- [Problem]
In the records below, count the lines that have "under" and answer with the number alone.

(Screenshot grounding data)
-*-*-
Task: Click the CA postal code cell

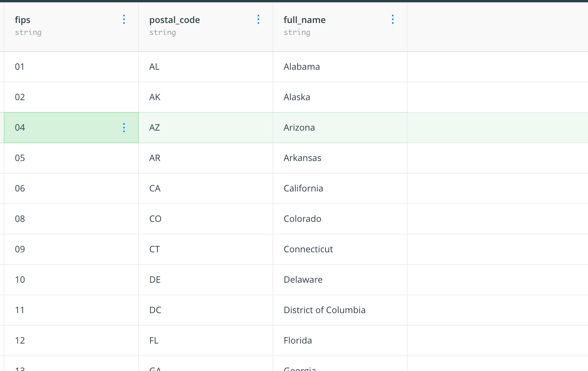Action: coord(206,188)
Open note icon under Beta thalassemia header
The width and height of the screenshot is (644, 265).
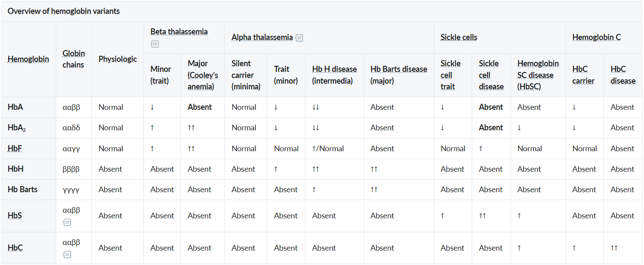tap(155, 44)
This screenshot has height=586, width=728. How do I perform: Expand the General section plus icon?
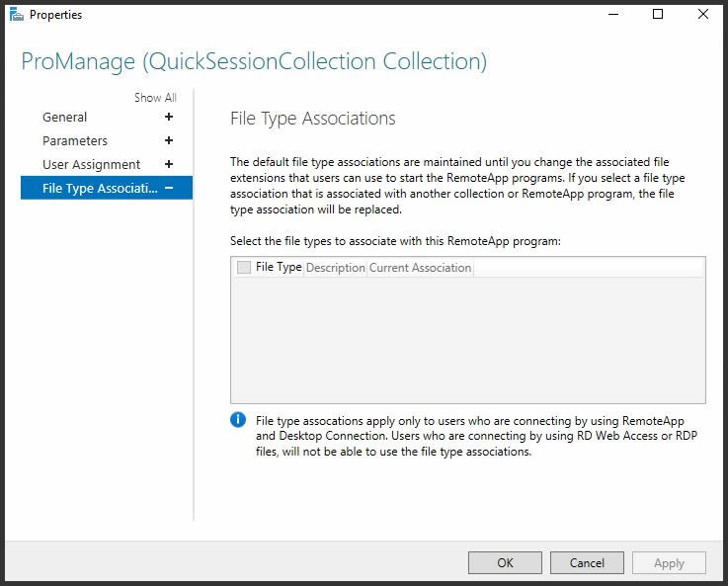[169, 117]
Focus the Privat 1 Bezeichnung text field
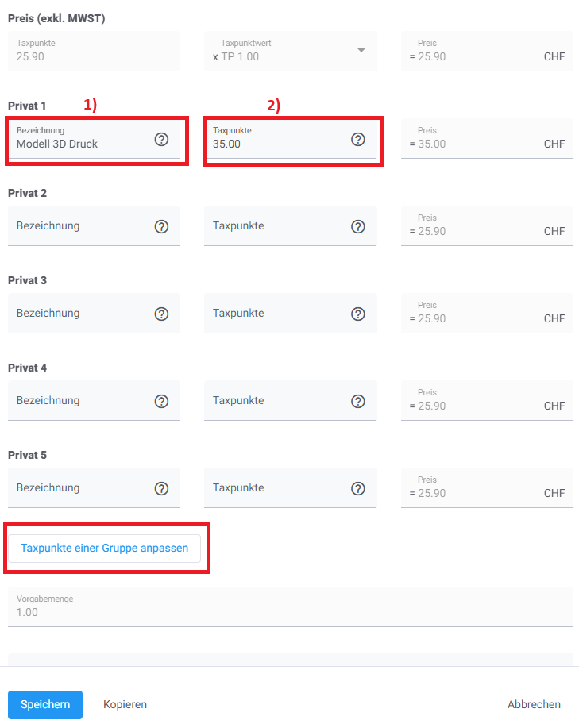579x728 pixels. (79, 144)
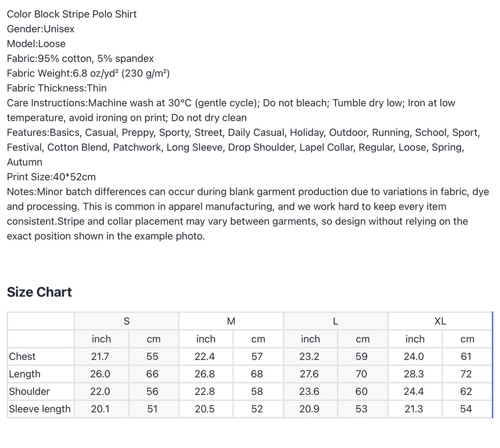Click the XL length cm value 72
The width and height of the screenshot is (500, 448).
[466, 374]
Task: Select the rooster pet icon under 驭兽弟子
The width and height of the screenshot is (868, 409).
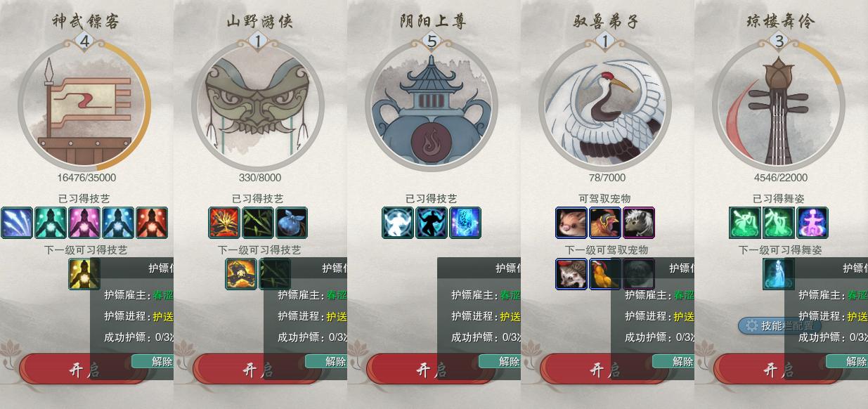Action: coord(605,223)
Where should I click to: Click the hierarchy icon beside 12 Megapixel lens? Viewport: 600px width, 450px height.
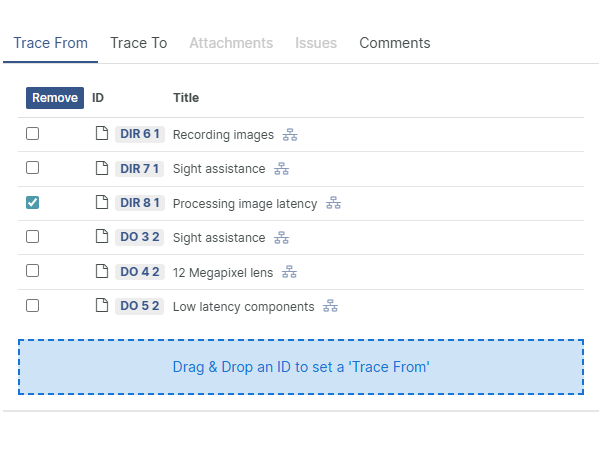click(290, 272)
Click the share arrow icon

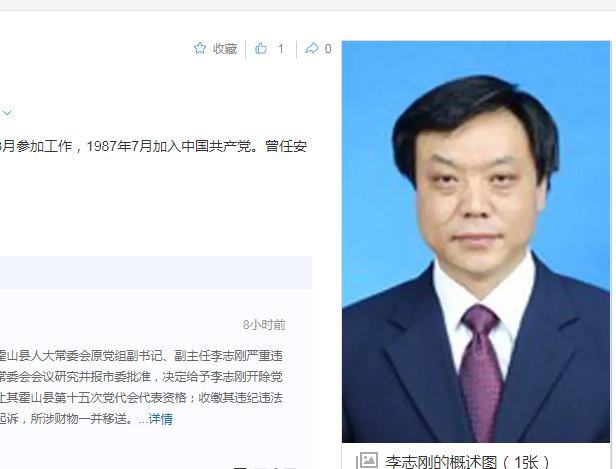(x=312, y=48)
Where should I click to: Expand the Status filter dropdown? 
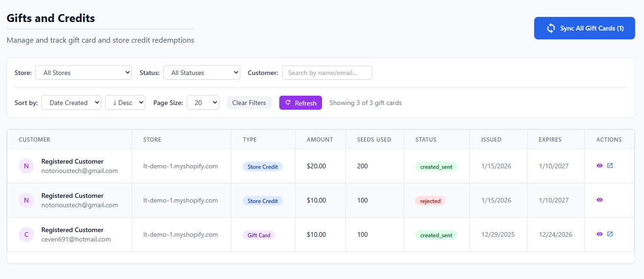[x=201, y=73]
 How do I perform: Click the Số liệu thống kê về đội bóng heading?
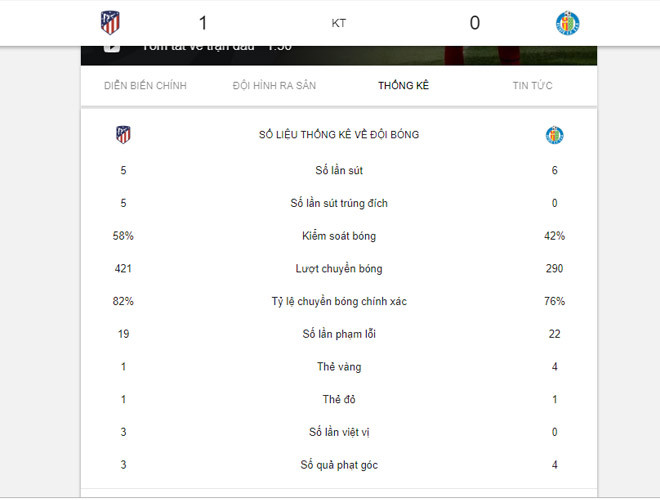(338, 134)
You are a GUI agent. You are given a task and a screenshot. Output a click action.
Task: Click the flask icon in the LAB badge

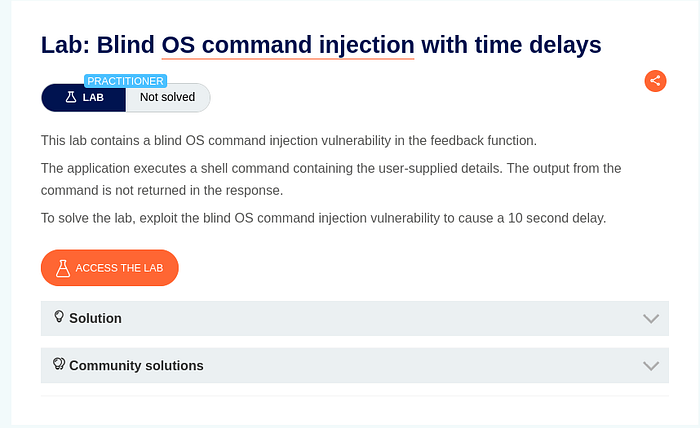pos(71,97)
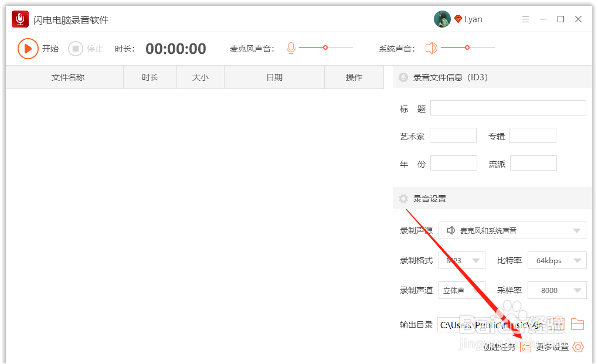Click the microphone logo in the title bar
The width and height of the screenshot is (598, 364).
coord(19,18)
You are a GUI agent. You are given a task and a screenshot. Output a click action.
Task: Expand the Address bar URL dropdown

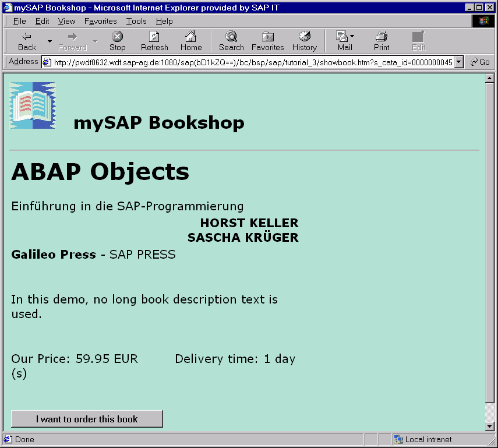pyautogui.click(x=458, y=62)
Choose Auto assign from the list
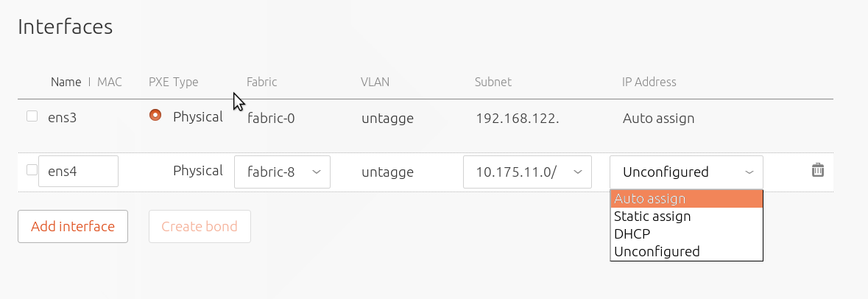 [x=686, y=199]
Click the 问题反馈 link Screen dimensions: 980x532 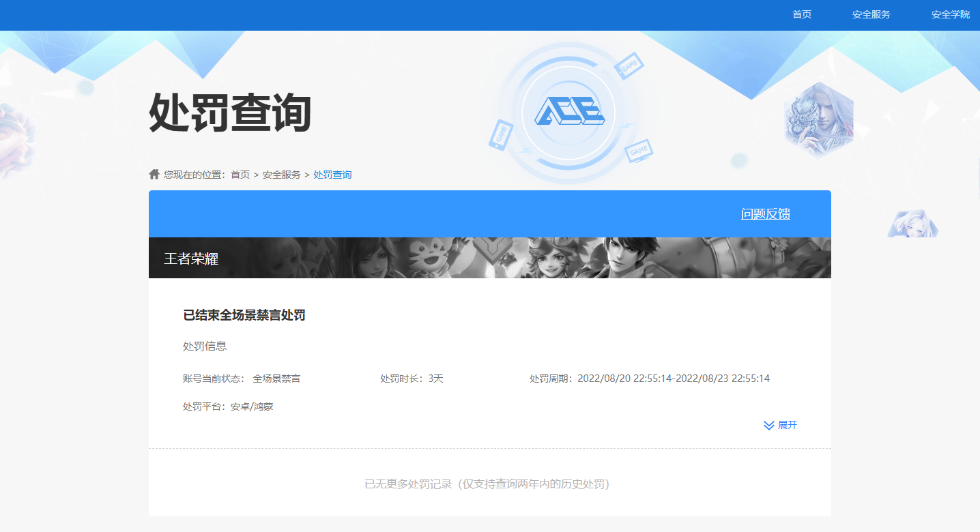[766, 213]
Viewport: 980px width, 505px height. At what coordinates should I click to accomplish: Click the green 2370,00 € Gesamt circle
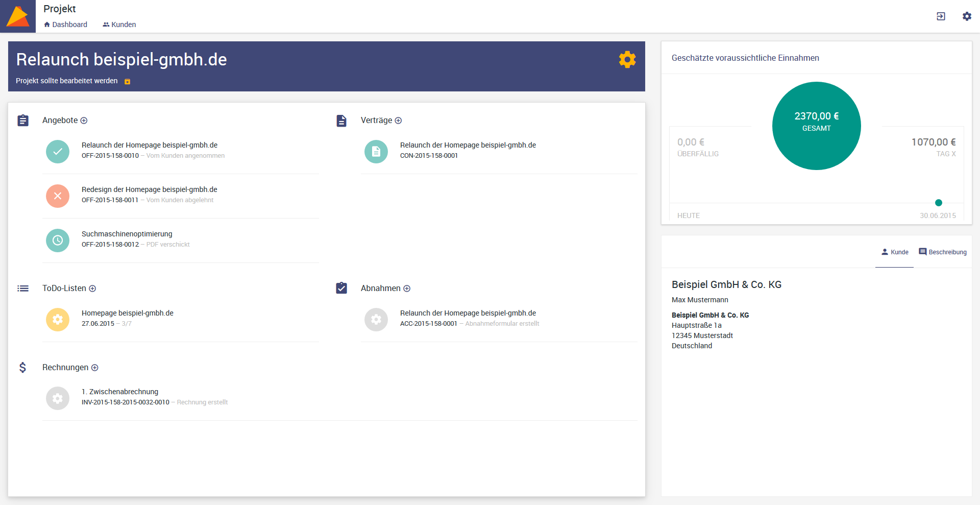click(816, 126)
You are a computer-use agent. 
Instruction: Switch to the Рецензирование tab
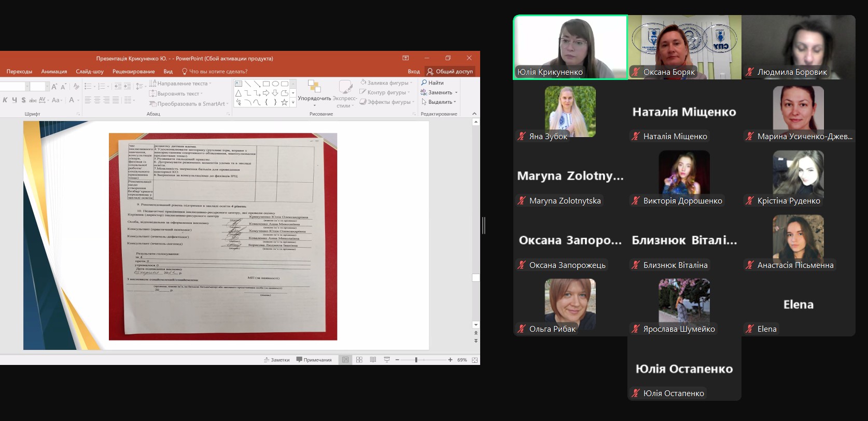133,72
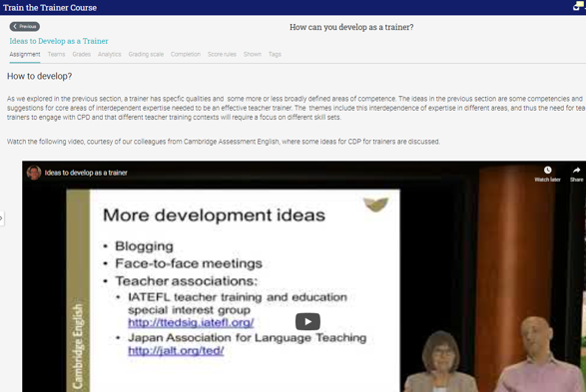
Task: Switch to the Teams tab
Action: tap(57, 55)
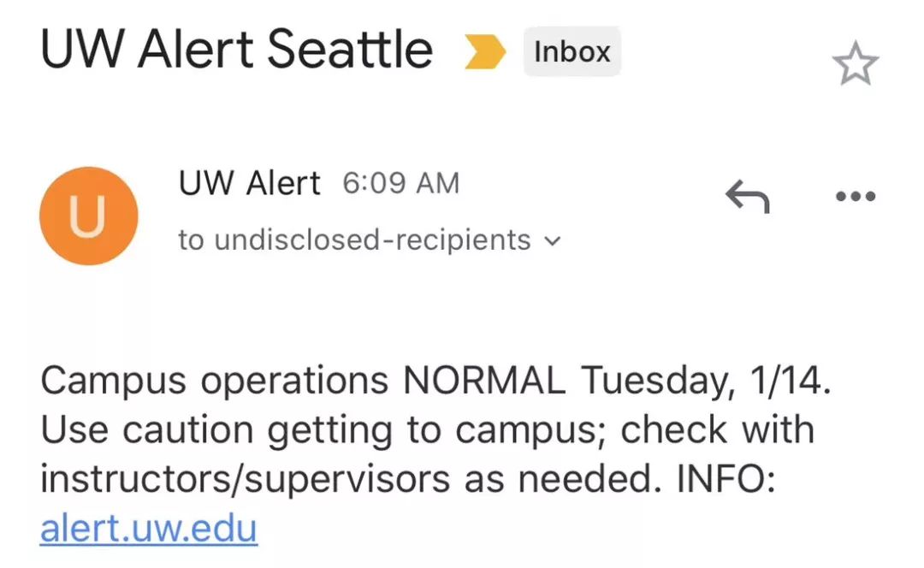Click the UW Alert sender name
Screen dimensions: 924x568
click(x=249, y=182)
-*-*-
- [Exercise answer]
2